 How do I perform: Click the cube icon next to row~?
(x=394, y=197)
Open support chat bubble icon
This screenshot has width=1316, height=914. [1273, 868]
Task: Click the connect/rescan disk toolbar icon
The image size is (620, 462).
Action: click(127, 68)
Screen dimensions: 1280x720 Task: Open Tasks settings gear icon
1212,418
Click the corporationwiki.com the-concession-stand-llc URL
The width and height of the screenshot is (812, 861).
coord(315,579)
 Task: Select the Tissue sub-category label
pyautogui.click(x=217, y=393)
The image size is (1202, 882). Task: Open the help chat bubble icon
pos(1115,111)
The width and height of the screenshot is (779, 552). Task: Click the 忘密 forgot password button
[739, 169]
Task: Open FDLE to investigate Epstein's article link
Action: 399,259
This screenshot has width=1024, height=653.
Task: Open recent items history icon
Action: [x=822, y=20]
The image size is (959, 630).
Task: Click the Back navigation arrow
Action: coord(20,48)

--------------------------------------------------

What the exercise asks
Retype each record. Keep every character as it is.

Response
 How do I perform: Click the cube icon next to row~?
(x=394, y=197)
Open support chat bubble icon
This screenshot has width=1316, height=914. [1273, 868]
Task: Click the connect/rescan disk toolbar icon
The image size is (620, 462).
Action: click(127, 68)
Screen dimensions: 1280x720 Task: Open Tasks settings gear icon
1212,418
Click the corporationwiki.com the-concession-stand-llc URL
The width and height of the screenshot is (812, 861).
coord(315,579)
 Task: Select the Tissue sub-category label
pyautogui.click(x=217, y=393)
The image size is (1202, 882). Task: Open the help chat bubble icon
pos(1115,111)
The width and height of the screenshot is (779, 552). Task: Click the 忘密 forgot password button
[739, 169]
Task: Open FDLE to investigate Epstein's article link
Action: 399,259
This screenshot has width=1024, height=653.
Task: Open recent items history icon
Action: [x=822, y=20]
The image size is (959, 630).
Task: Click the Back navigation arrow
Action: coord(20,48)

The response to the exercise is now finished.